Cold Chisel’s presence is so deeply ensconced in our collective consciousness, that as a person who has called Australia home for all 34 years of my life, I can’t for the life or me remember how, where or when I first heard their music. I’m not even sure my parents owned any Cold Chisel records (although I think I can safely assume they must have, I mean everyone owns at least that Chisel, best of, right?) All that I know is that I somehow know every single word to every single song. You need only to walk into any suburban pub, attend any BBQ or turn on the radio, to discover that I’m not alone. Cold Chisel is omnipresent.

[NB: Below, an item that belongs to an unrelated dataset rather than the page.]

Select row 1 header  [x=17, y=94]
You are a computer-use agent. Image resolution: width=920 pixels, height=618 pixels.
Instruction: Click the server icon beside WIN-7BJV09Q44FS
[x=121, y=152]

Somehow, despite being so synonymous with a time and place (late ’70s /early ’80s Australia), the songs that Ian Moss, Don Walker, Jimmy Barnes, Phill Small and the late Steve Prestwich penned and performed during the golden era of Cold Chisel, remain endlessly relatable and seemingly timeless. From ‘Flame Trees’ to ‘Khe Sanh’ to ‘Rising Sun’ to ‘When The War Is Over’, ‘Bow River’ and beyond, these are the songs that have served as musical accompaniment to our triumphs and tribulations, our breakdowns and failures, our heartbreaks and our honeymoons, our glory days and the days we’d sooner forget. For some they are our true national anthems, for others, they are company on a long drive or an excuse to sing out of key in public. Whatever they are to you, to us all, they are essential.

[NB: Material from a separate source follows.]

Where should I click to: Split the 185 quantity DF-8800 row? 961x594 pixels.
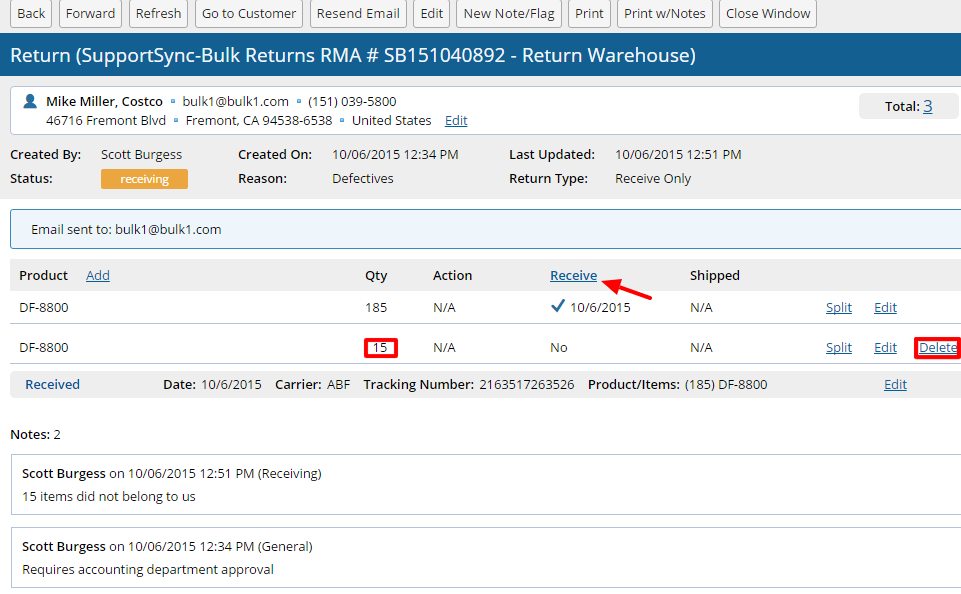coord(838,307)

Khe Sanh, Cold Chisel (1978)
Inarguably Cold Chisel’s most famous song, ‘Khe Sanh’ inspires even the most docile of Aussies to embrace their inner Barnsey and belt out every word. There’s a bloody good reason for that too. This Don Walker penned song is positively anthemic. From the instantly recognizable piano intro to Barnsey’s trademark soulful verse delivery, the perfectly timed harmonica, and of course THAT joyous sounding major key refrain (“The last plane out of Sydney’s almost gone!”). It’s absolutely the most triumphant sounding song ever written about the horrors of PTSD and the endless restlessness and displacement felt by some Vietnam veterans. It’s worth noting that its focus on some less than ideal choices of coping mechanisms, (drugs, womanizing), inspired some controversy initially, with the record label reluctant to release it as a single until their hand was forced by popularity. But that duality of character and the juxtaposition of key and narrative, are perfect examples of why Don Walker is one of Australia’s finest songwriters. In my opinion, it’s not Cold Chisel’s best song, but it is a really good one and in the court of public opinion, it’s our alternate national anthem.
Breakfast at Sweethearts, Breakfast at Sweethearts (1979)

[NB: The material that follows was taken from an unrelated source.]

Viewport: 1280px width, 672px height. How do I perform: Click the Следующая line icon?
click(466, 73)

The title track of off Cold Chisel’s second studio album, Breakfast at Sweethearts is an exercise in people-watching by Walker, only the people he’s watching aren’t exactly the 9-5 types. One of the most instantly recognisable songs about peak-era Kings Cross ever written, Breakfast at Sweethearts combines Walker’s knack for seeing beauty in the mundane with his instinctive songcraft. The combination of slow reggae bass and electric piano, locking in with reverb-drenched guitars and Barnes’ contemplative vocals to create a sonic soundscape that genuinely feels like having breakfast at 6am with a hangover. No one has ever made drinking cheap wine out of a paper bag, when you should be having a coffee, quite as poetic as Walker does here, and that ability, to not just write songs you hear, but songs you live, goes on to become one of Cold Chisel’s defining characteristics.
Rising Sun, East (1980)
In the early years, Cold Chisel gigs had a reputation for being wild and unruly affairs, and it’s tracks like ‘Rising Sun’ that undoubtedly inspired many to bust a move (or as legend may have it, a skull or two). A rollicking rockabilly number and Barnes’ first solo writing credit, ‘Rising Sun’ is powered by a constant guitar/piano interplay and a simplistic yet urgent rhythm that gives Barnes just enough room to go full Barnesy. There’s a scorching solo from Ian Moss, and that chorus of “The rising sun just stole my girl away” is just too addictive not to be belted out. It’s ostensibly a song about a certain type of heartbreak, but it almost doesn’t matter, this is Cold Chisel in ‘good time’ mode and it is one hell of a good time.
Choir Girl, East (1980)
Don Walker is on record as saying that ‘Choir Girl’ was a deliberate attempt to write a commercial hit. He’s also on record as saying that the song is written about pregnancy termination. Not many people could make those two seemingly disparate notions coexist, but with the help of his Cold Chisel bandmates (and East producer Mark Opitz), he absolutely nailed what he set out to achieve, with the r’n’b influenced track scoring Cold Chisel their first ‘official’ hit, landing at #14 on the Australian charts. It’s not hard to see why either. After Walker’s trademark electric piano intro, ‘Choir Girl’ lets its gorgeous soulful melody shine, with Barnes’ voice, placed high in the mix as the track is driven along by electric piano and a simple bass groove, with new layers of instrumentation introduced throughout. There are some stunning backing vocals and guitar lines from Ian Moss, who also sings the lead on the bridge in a wonderful vocal interplay with Barnes. It’s 3.13 of blue collar pop-nous and arguably a template for some Cold Chisel hits to come.
Four Walls, East (1980)
Another gorgeous piano-led slow burner, ‘Four Walls’ is one of the finest early examples of Cold Chisel in bogan poet mode. A song about the experience of a prisoner in the aftermath of the riots at the Bathurst Gaol, it is both beautiful and heartbreaking. Compositionally, quite a simple song, essentially some piano, delicate guitars, handclaps and some occasional soulful backing vocals, but the hero of ‘Four Walls’ is its lyrical narrative. The sparsity of the musical accompaniment gives Barnes just the right amount of room to make us feel every word. Walker’s lyrics are inspired with the opening verse (“They’re calling time for exercise, round her Majesty’s hotel/ The maid’ll hose the room out/ When I’m gone/ I never knew such luxury/ Before my verdict fell/ Four walls, washbasin, prison bed”) placing you right there in the cell with him. As the song unfolds and the poor chap’s despair grows, so to does the mournfulness of Barnes’ delivery, with the last verse (I can’t see/ I can’t hear/T hey’ve burnt out all the feeling/ I’ve never been so crazy/ and it’s just my second year/ Four walls, washbasin, prison bed) absolutely devastating.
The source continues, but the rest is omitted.